Pull out each line of the material below that contains the word "header".
*** Opening SOURCE DATA ***
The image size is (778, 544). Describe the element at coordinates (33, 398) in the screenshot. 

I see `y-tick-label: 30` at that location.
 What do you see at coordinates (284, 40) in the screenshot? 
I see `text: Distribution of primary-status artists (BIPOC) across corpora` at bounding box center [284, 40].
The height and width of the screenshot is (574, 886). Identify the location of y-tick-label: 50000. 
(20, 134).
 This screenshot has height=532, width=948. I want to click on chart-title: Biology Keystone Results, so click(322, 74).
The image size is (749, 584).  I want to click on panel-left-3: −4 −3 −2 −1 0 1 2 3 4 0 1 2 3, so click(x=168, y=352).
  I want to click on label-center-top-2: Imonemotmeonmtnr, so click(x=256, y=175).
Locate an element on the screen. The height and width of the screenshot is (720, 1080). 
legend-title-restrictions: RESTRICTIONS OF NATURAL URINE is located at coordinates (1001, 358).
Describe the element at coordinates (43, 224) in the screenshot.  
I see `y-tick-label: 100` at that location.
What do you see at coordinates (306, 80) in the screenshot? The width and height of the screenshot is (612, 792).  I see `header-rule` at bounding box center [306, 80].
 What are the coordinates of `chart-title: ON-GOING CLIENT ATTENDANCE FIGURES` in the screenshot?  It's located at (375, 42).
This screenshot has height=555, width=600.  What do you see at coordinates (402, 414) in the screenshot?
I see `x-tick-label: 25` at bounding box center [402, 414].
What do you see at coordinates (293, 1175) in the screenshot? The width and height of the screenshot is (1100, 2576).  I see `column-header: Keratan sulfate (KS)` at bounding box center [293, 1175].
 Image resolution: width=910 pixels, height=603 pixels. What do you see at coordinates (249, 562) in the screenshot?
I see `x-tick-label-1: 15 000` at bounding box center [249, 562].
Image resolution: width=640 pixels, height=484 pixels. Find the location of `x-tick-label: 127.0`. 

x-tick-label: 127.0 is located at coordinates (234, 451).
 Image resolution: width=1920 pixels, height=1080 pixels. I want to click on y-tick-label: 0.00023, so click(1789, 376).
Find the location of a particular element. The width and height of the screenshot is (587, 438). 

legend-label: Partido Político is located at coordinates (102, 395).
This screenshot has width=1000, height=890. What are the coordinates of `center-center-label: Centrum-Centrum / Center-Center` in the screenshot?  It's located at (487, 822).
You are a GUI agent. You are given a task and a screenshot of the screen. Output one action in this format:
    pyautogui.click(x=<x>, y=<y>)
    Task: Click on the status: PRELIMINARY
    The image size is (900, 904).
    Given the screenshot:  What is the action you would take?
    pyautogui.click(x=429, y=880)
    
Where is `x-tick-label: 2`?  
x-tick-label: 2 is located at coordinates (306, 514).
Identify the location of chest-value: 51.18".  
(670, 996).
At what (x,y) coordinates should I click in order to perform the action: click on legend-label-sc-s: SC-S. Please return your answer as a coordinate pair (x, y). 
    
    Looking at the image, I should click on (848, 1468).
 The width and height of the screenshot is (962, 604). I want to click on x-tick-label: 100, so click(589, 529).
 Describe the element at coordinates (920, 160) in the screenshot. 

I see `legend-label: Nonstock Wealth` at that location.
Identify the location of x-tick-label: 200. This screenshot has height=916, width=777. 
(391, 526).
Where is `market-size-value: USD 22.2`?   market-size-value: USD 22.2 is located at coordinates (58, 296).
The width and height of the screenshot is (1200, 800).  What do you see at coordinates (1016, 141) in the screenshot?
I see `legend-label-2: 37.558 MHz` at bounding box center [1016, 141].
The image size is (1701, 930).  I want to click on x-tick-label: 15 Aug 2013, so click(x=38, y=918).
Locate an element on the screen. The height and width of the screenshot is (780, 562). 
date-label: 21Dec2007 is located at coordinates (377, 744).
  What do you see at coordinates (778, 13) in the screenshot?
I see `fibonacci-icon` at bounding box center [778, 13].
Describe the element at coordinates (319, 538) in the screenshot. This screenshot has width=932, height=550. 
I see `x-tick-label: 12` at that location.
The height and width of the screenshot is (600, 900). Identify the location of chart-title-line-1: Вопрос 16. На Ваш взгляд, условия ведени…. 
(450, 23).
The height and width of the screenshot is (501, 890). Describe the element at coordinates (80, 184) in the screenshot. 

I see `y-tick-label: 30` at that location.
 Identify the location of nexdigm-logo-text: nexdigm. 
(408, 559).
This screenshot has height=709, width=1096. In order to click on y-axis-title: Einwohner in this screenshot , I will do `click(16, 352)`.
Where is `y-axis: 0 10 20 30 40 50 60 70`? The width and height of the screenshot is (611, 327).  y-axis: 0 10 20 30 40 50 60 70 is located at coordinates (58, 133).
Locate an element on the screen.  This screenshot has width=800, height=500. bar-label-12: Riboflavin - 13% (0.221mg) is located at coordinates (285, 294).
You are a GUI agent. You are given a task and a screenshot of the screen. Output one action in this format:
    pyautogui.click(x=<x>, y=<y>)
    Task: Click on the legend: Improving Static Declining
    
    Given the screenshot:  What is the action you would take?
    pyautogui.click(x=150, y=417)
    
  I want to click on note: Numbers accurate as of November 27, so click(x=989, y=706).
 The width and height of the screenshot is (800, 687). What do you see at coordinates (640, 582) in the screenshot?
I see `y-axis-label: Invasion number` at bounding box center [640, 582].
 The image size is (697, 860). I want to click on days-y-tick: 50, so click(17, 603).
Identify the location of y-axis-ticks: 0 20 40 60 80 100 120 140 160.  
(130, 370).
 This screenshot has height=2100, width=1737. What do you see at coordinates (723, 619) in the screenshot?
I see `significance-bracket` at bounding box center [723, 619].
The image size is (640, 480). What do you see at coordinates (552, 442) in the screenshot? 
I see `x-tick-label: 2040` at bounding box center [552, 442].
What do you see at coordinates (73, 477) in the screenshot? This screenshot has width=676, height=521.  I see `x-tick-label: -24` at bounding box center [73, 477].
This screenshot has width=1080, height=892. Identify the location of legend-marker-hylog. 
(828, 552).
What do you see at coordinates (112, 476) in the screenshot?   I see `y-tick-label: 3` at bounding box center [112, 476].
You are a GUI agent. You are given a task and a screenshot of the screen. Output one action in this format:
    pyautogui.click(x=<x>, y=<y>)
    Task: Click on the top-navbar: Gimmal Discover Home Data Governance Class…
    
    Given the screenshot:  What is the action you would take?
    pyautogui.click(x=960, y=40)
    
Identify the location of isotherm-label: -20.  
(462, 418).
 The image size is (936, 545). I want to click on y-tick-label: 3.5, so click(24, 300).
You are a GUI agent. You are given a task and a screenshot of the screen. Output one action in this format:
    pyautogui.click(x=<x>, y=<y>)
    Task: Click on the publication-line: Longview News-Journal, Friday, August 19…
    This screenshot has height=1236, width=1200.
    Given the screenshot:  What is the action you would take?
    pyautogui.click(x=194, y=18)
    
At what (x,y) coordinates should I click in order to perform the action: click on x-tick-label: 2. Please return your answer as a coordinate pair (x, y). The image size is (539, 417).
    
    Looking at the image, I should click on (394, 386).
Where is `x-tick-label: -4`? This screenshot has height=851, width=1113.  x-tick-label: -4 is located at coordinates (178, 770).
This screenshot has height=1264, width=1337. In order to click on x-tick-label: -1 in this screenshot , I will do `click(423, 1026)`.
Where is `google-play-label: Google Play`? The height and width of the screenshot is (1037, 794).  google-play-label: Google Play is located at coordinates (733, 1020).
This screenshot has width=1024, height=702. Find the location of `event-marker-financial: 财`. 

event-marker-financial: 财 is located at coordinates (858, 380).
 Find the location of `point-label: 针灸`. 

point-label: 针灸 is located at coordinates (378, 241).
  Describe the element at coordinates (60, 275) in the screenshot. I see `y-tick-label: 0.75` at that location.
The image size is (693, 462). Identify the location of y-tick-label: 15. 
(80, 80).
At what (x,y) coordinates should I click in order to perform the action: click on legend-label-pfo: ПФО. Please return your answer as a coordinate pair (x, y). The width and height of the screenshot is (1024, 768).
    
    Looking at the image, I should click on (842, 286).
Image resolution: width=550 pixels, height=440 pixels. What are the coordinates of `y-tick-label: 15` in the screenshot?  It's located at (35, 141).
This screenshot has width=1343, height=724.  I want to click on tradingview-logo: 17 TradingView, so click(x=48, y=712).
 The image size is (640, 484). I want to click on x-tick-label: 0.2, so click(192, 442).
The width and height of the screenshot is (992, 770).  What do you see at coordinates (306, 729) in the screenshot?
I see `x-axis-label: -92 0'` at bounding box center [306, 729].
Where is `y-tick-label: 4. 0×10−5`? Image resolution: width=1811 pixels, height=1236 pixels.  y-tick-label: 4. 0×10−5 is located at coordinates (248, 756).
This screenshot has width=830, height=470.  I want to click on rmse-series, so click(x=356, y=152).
*** Closing SOURCE DATA ***
> **ANSWER TO THIS TASK**:
What do you see at coordinates (306, 80) in the screenshot? The width and height of the screenshot is (612, 792).  I see `header-rule` at bounding box center [306, 80].
What do you see at coordinates (293, 1175) in the screenshot? The width and height of the screenshot is (1100, 2576).  I see `column-header: Keratan sulfate (KS)` at bounding box center [293, 1175].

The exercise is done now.